Files
AndroidJava/GraffitiXR/BLUEPRINT.md
T
coco 7846a45f2c a
2026-07-03 15:47:27 +08:00

12 KiB

A Developer's Blueprint for GraffitiXR: Integrating ARCore, Custom Rendering, and Computer Vision on Android

Part I: Project Foundation and Architecture

This document provides an exhaustive technical blueprint for the development of GraffitiXR, a specialized Android application designed for artists and designers. The application's primary function is to overlay a user-selected image onto a camera view, offering three distinct operational modes: a non-AR Image Trace mode for live tracing, a Mock-Up mode for applying perspective warps to an image on a static background, and a flagship AR Overlay mode that projects the image onto real-world surfaces using augmented reality. A key feature of the AR mode is the ability to create Image Targets at runtime from the live camera feed.
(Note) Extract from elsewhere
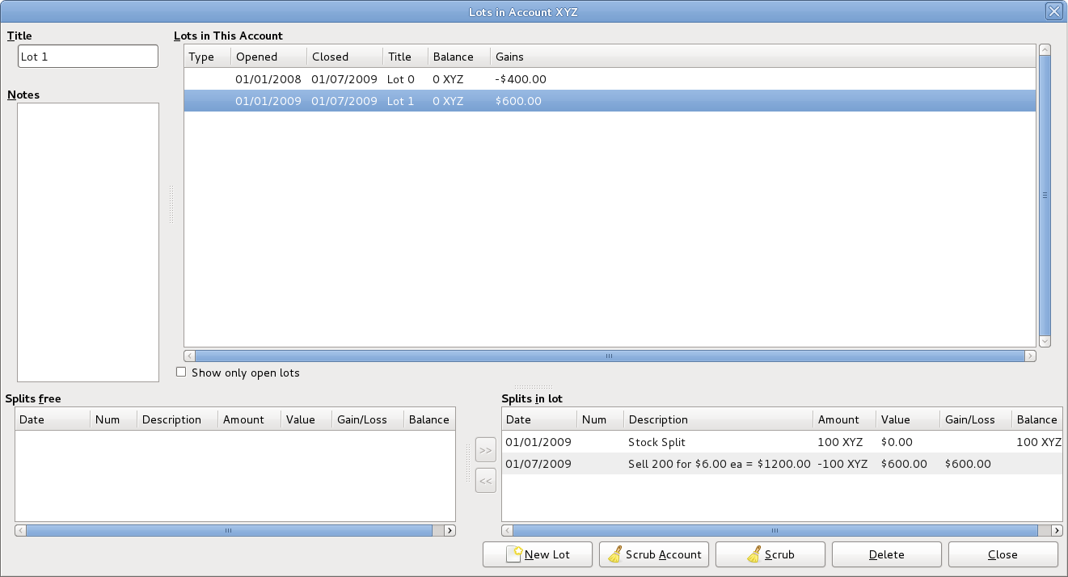Screen dimensions: 1068x577
Task: Close the window using title bar X
Action: (x=1053, y=11)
This report serves as a comprehensive developer's guide, detailing the architectural strategy, technology stack, and granular implementation steps required to build this complex, high-performance application in Kotlin using Jetpack Compose.

1.1. Architectural Overview & Core Principles

The architecture of GraffitiXR is designed to be modular, scalable, and robust, accommodating the distinct requirements of its three operational modes while managing complex, resource-intensive tasks like camera operation, real-time rendering, and computer vision processing.

High-Level Architecture Diagram

The application is structured into several distinct layers, each with a clear separation of concerns:

  • UI Layer (Jetpack Compose & ViewModels): This layer is the user's entry point, built entirely with Jetpack Compose for a modern, declarative UI. It is responsible for managing all user interactions and reflecting the application's state. State will be managed in ViewModels and hoisted to the UI, following modern Compose best practices.
  • Camera & AR Service Layer: A critical abstraction layer that provides a unified interface for camera and AR session management. This service is responsible for managing the ARCore SDK for the AR Overlay mode.
  • Rendering Engine (OpenGL ES): A custom rendering pipeline built around Android's GLSurfaceView and GLSurfaceView.Renderer. This engine is responsible for two primary tasks: drawing the live camera feed to the screen background and rendering the user's overlay image with real-time adjustments for opacity, saturation, and contrast controlled by custom fragment shaders.
  • Computer Vision Module (OpenCV): An isolated module that can be used for advanced features like stabilizing the AR projection against drift.
  • Data Layer (Repositories/Models): This layer handles data persistence and retrieval, including loading user-selected images and managing project states.

Architectural Principles

  • Modularity: Each major component is designed as a self-contained unit.
  • Lifecycle-Awareness: Components that interact with system resources, particularly the camera, are strictly bound to the Android Activity lifecycle.
  • Single Source of Truth: The application's state is centralized within a shared ViewModel (MainViewModel.kt), using Kotlin StateFlow for reactive updates.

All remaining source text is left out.